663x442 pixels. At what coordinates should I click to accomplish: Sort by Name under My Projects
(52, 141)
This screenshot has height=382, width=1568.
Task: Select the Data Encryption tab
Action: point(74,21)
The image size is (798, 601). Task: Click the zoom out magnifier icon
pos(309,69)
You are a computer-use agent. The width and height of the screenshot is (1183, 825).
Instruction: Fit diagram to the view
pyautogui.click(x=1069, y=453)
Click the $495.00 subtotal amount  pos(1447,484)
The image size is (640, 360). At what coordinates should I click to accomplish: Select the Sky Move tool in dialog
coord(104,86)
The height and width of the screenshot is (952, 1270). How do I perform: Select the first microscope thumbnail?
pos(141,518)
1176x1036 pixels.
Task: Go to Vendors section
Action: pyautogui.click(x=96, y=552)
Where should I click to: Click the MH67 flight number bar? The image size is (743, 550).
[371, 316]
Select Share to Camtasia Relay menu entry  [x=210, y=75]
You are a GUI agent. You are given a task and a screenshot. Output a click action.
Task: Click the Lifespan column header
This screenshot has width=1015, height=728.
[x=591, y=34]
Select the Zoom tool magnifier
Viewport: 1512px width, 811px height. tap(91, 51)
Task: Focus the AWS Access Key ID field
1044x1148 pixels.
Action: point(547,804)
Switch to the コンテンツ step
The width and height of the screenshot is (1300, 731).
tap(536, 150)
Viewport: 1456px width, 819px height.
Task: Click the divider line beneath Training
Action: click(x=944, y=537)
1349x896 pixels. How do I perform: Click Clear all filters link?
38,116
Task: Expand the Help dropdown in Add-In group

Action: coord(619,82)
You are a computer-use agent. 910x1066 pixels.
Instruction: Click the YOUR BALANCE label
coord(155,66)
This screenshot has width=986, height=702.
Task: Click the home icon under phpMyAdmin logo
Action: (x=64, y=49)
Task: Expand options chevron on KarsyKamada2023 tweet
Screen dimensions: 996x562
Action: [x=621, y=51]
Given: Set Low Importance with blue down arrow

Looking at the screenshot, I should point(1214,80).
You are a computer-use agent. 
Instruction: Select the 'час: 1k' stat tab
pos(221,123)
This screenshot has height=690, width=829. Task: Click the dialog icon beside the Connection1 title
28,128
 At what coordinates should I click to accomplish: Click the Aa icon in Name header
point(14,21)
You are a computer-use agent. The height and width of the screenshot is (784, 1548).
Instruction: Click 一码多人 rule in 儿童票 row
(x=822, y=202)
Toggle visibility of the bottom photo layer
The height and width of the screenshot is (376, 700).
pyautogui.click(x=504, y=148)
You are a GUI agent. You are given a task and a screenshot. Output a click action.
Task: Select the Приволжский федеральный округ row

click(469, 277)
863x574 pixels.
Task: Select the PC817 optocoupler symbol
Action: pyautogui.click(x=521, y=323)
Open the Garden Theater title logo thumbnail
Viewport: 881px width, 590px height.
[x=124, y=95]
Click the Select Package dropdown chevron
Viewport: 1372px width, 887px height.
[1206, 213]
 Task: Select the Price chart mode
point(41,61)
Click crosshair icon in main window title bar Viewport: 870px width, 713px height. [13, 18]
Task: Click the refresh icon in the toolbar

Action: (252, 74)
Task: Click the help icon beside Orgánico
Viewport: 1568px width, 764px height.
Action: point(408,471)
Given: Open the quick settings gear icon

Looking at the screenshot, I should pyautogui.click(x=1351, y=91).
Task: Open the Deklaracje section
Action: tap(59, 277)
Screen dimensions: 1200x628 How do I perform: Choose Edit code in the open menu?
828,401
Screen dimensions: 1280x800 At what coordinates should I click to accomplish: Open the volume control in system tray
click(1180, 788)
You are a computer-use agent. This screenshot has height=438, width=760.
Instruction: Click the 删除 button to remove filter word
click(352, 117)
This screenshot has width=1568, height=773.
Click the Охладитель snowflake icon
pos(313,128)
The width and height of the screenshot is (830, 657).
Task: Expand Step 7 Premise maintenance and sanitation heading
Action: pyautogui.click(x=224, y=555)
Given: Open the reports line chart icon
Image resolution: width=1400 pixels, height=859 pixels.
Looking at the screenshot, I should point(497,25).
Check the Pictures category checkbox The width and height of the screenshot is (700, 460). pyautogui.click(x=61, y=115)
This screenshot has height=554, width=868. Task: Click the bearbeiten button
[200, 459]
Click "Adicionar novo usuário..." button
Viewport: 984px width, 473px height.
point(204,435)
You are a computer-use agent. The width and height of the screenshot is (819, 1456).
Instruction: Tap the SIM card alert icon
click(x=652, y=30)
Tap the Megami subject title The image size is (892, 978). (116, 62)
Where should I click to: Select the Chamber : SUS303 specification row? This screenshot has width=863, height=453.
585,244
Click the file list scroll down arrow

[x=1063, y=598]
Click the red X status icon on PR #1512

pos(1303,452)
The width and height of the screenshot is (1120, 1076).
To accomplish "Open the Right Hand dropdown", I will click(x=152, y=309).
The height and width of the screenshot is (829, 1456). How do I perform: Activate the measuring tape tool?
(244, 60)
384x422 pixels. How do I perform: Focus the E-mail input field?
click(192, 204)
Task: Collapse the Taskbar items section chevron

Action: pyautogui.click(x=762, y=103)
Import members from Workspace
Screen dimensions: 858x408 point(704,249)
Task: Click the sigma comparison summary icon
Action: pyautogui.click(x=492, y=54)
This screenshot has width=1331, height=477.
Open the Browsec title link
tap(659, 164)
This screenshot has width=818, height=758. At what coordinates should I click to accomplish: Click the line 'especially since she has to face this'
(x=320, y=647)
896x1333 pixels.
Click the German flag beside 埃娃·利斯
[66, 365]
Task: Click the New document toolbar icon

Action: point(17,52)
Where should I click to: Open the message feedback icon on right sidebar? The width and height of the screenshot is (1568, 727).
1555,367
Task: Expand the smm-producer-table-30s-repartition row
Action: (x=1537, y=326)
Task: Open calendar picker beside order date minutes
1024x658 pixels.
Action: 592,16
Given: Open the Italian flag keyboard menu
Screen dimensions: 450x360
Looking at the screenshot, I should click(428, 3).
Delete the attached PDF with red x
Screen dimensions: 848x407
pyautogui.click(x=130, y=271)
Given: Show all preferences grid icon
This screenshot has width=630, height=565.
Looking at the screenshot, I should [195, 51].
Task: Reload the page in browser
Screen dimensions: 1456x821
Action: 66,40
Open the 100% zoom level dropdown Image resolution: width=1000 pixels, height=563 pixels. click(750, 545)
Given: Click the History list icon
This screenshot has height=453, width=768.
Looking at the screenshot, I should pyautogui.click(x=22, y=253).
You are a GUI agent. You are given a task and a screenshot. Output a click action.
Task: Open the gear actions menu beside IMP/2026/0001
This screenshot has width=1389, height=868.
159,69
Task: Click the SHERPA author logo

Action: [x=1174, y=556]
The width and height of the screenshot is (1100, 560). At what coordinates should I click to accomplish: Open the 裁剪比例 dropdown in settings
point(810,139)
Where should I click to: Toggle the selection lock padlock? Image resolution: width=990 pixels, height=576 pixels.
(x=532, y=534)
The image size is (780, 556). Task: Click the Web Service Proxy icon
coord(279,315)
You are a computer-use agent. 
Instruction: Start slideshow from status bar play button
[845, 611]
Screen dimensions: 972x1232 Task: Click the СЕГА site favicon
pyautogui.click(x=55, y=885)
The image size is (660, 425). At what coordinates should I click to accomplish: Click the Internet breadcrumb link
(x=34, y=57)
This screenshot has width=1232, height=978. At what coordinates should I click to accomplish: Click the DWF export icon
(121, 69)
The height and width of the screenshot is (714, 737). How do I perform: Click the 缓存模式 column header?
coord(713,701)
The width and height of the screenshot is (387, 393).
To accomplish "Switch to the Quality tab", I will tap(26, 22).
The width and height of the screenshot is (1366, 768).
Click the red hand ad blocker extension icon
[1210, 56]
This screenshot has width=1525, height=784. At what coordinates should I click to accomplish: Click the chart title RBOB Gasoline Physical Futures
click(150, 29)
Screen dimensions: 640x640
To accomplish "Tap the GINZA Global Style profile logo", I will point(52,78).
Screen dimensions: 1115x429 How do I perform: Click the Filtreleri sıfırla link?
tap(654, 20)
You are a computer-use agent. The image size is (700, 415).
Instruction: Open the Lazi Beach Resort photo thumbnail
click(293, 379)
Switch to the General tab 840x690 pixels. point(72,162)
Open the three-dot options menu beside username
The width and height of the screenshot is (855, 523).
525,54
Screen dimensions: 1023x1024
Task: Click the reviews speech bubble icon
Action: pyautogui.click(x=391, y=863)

☆ ☆ ☆ ☆ ☆ ☆ ☆

In the entries above, find the line with "You are a computer-use agent. This" and the line with "This screenshot has width=1568, height=773.", then set down exactly those two and every line between them, nothing else.

→ Output for this exercise
You are a computer-use agent. This screenshot has height=438, width=760.
Instruction: Click the 删除 button to remove filter word
click(352, 117)
This screenshot has width=1568, height=773.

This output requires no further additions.